11/07/2014 03:57 EDT | Actualisé 10/09/2014 05:12 EDT

La justice a requis vendredi deux ans de prison, dont six mois ferme, à l'encontre de Mohamed Boudjedi, le recteur de la mosquée de Nanterre, près de Paris, soupçonné d'avoir détourné des centaines de milliers d'euros destinés à la construction d'un nouveau lieu de culte.

Huit autres personnes sont poursuivies : trois responsables de la société chargée des travaux, certains de leurs proches et le président de la coordination islamique des Hauts-de Seine (département de la région parisienne), maître d'oeuvre du chantier. Le parquet a requis des peines allant de quatre mois avec sursis à trois ans de réclusion à leur encontre.

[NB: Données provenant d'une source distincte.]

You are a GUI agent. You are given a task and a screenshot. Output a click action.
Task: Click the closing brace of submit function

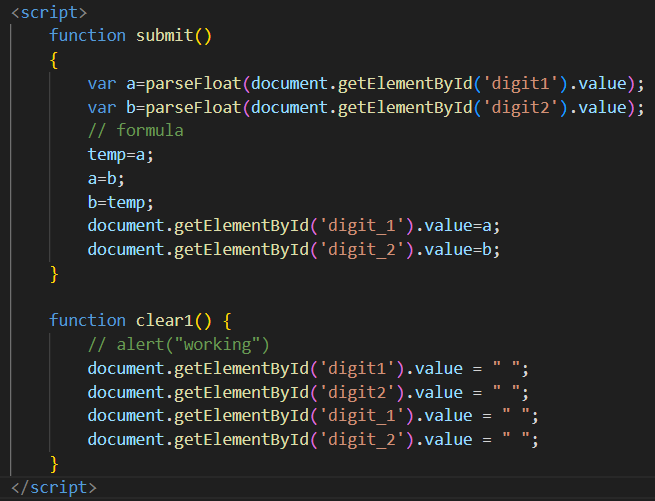54,273
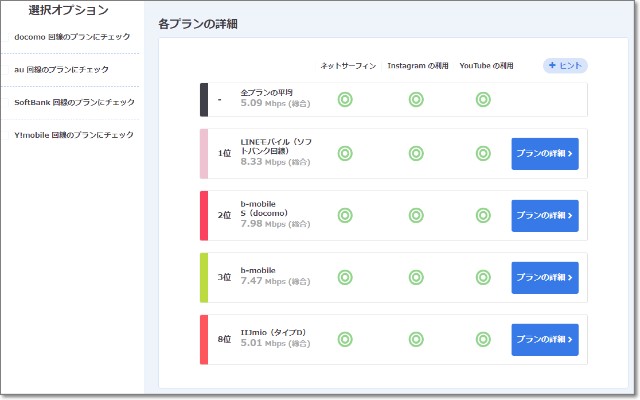Check the au 回線のプラン option
This screenshot has width=640, height=400.
pos(62,69)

Les prévenus sont accusés d'avoir détourné une partie de l'argent versé par les fidèles et par un établissement public à l'Association islamique des religieux de Nanterre.

Mohamed Boudjedi, président de l'association, a détourné au total 530.000 euros, selon le ministère public. Une partie de cette somme s'était évanouie sur un compte offshore à Chypre.

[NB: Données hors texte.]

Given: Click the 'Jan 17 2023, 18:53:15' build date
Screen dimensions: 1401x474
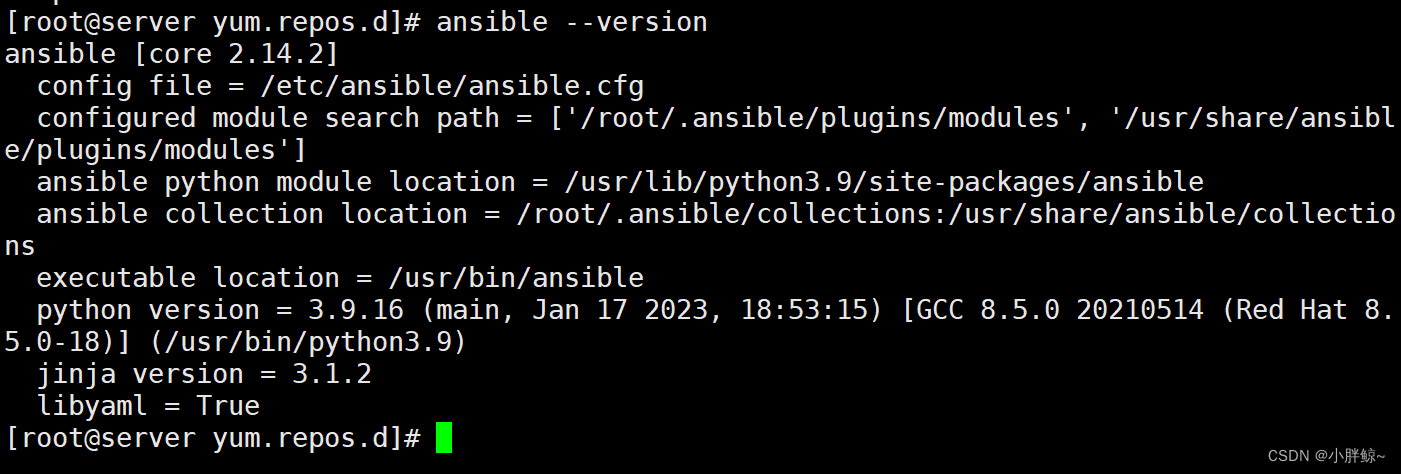Looking at the screenshot, I should point(700,310).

Le recteur "a abusé de la confiance des fidèles, un abus d'autant plus critiquable que ce nouveau lieu de culte était très attendu" par la communauté musulmane, a relevé le parquet.

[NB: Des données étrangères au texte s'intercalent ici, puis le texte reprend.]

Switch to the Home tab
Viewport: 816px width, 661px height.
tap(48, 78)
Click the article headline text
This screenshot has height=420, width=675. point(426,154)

"C'est en toute bonne foi que mon client a agi. Il était animé par le seul souci que cette mosquée se termine", a assuré son avocate, Leila Houmel.

Mohamed Boudjedi a déjà été condamné en 2012 à 18 mois de prison dont six ferme pour abus de confiance après avoir détourné plus de 20.000 euros de dons de fidèles.

"Je vis de l'argent des fidèles. Cela me sert pour la mosquée, pour moi, mes enfants", a déclaré le prévenu au moment de son audition, déclenchant le courroux de la présidente de la 15e chambre du tribunal de Nanterre, Isabelle Prévost-Desprez.

"Une association n'est pas destinée à payer la famille", lui a rétorqué la magistrate, s'interrogeant sur l'origine des nombreuses voitures du recteur, notamment une Jaguar, une Mercedes et une BMW.

"La Jaguar, un cadeau d'un fidèle. De toute façon, ce sont de vieilles voitures", a réagi Mohamed Boudjedi.

Le tribunal rendra sa décision le 2 octobre.